Deshechas las últimas filas musulmanas, el Miramamolín emprendió la huida, «a lomos de una montura entrepelada y llegó a Baeza acompañado en el peligro por cuatro jinetes (HEE VIII, x)». Esto marcó el fin de la batalla, aunque no hubo tregua hasta la aniquilación total de los enemigos. Entonces, el arzobispo de Toledo, se dirigió al rey Alfonso con las siguientes palabras: «Tened presente la gracia de Dios, que suplió todas vuestras carencias y que hoy borró el deshonor que habéis soportado largo tiempo. Tened también presentes a vuestros caballeros, con cuyo concurso habéis logrado tan gran gloria» y dicho esto, el arzobispo y los otros prelados entonaron el Te Deum (HHE VIII, x).
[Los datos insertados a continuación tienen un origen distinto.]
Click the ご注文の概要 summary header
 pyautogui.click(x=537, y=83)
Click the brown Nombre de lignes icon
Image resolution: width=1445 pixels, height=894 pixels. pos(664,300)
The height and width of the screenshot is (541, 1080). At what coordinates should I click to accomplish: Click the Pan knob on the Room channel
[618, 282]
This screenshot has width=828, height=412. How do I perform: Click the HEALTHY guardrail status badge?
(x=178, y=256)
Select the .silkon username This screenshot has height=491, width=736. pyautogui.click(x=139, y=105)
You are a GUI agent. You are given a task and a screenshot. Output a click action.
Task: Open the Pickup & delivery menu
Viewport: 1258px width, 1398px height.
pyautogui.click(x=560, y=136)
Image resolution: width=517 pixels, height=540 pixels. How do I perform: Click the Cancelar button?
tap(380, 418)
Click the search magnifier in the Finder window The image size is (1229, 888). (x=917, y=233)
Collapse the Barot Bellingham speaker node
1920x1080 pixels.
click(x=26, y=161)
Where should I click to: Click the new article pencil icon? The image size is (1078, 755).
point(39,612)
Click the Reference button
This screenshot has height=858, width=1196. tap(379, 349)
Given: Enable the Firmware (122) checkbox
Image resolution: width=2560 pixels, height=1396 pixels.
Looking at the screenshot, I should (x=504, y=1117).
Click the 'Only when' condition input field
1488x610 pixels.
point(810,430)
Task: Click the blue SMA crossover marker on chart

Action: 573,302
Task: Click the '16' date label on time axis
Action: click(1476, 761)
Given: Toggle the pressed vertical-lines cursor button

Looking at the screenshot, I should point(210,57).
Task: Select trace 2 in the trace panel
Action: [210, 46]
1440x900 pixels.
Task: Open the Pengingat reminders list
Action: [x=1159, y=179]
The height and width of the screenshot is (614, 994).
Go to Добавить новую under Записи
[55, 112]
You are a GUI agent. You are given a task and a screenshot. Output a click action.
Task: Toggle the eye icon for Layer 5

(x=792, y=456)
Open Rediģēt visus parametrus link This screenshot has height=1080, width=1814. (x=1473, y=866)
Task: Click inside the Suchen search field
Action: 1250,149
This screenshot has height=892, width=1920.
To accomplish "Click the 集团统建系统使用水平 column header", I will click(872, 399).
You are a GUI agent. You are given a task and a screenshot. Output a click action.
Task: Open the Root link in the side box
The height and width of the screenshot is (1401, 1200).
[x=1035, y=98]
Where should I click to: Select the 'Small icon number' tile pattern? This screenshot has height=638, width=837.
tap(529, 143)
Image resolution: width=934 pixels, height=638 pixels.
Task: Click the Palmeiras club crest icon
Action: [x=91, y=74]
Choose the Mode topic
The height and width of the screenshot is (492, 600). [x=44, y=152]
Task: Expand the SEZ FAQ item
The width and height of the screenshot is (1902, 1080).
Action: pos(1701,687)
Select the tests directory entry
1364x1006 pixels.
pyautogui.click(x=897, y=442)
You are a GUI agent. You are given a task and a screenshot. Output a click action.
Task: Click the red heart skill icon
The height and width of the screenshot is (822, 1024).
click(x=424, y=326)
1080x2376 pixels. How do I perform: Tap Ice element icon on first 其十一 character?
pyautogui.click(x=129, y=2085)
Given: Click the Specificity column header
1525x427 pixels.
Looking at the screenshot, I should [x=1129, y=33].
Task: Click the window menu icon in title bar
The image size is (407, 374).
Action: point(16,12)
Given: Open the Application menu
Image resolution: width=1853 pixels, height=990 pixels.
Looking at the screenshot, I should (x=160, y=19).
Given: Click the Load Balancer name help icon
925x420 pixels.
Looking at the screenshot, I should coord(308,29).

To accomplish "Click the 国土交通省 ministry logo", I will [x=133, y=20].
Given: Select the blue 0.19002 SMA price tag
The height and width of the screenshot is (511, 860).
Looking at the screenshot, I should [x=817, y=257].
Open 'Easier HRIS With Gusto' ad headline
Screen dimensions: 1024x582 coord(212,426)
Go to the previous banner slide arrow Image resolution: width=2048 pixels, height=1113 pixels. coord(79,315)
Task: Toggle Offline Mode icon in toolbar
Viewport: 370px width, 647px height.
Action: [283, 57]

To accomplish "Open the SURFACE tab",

Recta intención y voluntad de martirio

Vencido y en desbandada, el ejército agareno dejó tras de sí un campamento lleno de cadáveres y riquezas. Los cristianos bien pudieran haberse dedicado entonces al pillaje y lograr alguna recompensa material a sus esfuerzos pero sólo unos pocos cesaron la lucha para entregarse al saqueo, la mayoría continuó la persecución de la hueste enemiga hasta que llegó la noche, muestra de la recta intención que les animaba en el combate, alentada convenientemente por el arzobispo de Toledo que había prohibido a los cruzados bajo amenaza de excomunión dedicarse a la depredación del campo enemigo si la divina Providencia les otorgaba la victoria. No escatima elogios el arzobispo al ponderar las hazañas de los combatientes cristianos, no sólo de los caballeros sino también de los hombres de a pie: «la arrojada valentía de los aragoneses», «la esforzada disposición de los ultramontanos», «la noble entrega de los castellanos», «la aguerrida rapidez de los navarros», todos capaces de afrontar aquella gesta porque «la gracia previsora había predispuesto de tal modo a todos que ninguno de los que tenían cierta fama buscaban otra cosa sino padecer martirio (HEE VIII, xi)».

Fin del tiempo de Gracia

Durante los ocho días siguientes a la victoria de las Navas, el ejército cruzado prosiguió su avance, tomó varios castillos, arrasó Úbeda y rindió Baeza. Entonces se desató una epidemia que diezmó tanto a hombres como bestias. Rodrigo Jiménez de Rada vio en esto el fin del tiempo de gracia que Dios había concedido a los que luchaban por su Causa, dice: «y como ya la gracia de Dios se estaba marchitando por causa de los excesos de los hombres, los cristianos, presa de su avaricia se dedicaban a los delitos y los robos, por lo que el Señor les colocó un freno en su boca (HEE, VIII, xii)». El rey y el ejército cruzado volvieron entonces a Toledo, «donde fueron recibidos no sólo por el clero sino también por todo el pueblo en procesión en la iglesia de Santa María Virgen entre grandes muestras de alabanza y estruendo musical en honor a Dios porque les había devuelto a su rey sano, ileso y con la corona de la victoria (HEE VIII, xii)».  

Conclusión

Alfonso VIII murió en 1214. Le sucedió en Castilla su hija Berenguela, que había sido repudiada por su primo Alfonso IX de León. A ambos sucedió Fernando III, el Santo, que en 1230 reunió definitivamente las coronas de Castilla y León, completó la conquista del valle del Guadalquivir y fundó los reinos de Jaén, Córdoba y Sevilla. Pedro II de Aragón, el Católico, murió en 1213, en la batalla de Muret, durante la cruzada contra los cátaros a manos de los cruzados franceses, porque no quiso faltar al deber de auxiliar y proteger a sus vasallos. Su hijo Jaime I sumó a la Cristiandad los reinos de Mallorca, Valencia y Murcia

Hemos querido, a través de las crónicas, en la exposición de unos hechos concretos, mostrar los principios que animaban a los hombres de una época: Dios, Patria, Rey. No hemos añadido mucho. Dios ha permanecido siempre igual desde el principio de los tiempos. La Patria, en su diversidad de reinos, lenguas y costumbres, se ensanchó progresivamente desde entonces. Los conflictos entre los reinos se superaron con la unidad dinástica en un solo Rey.  Son los principios en que se fraguó la Monarquía Católica que adquirió plenitud siglos después y fue baluarte del orden de Cristiandad, no los del Estado nación revolucionario que vino a subvertirlos. No se lean estas líneas pues con los ojos del nacionalismo patriotero liberal sino, asistidos por la Gracia, con los de la Fe.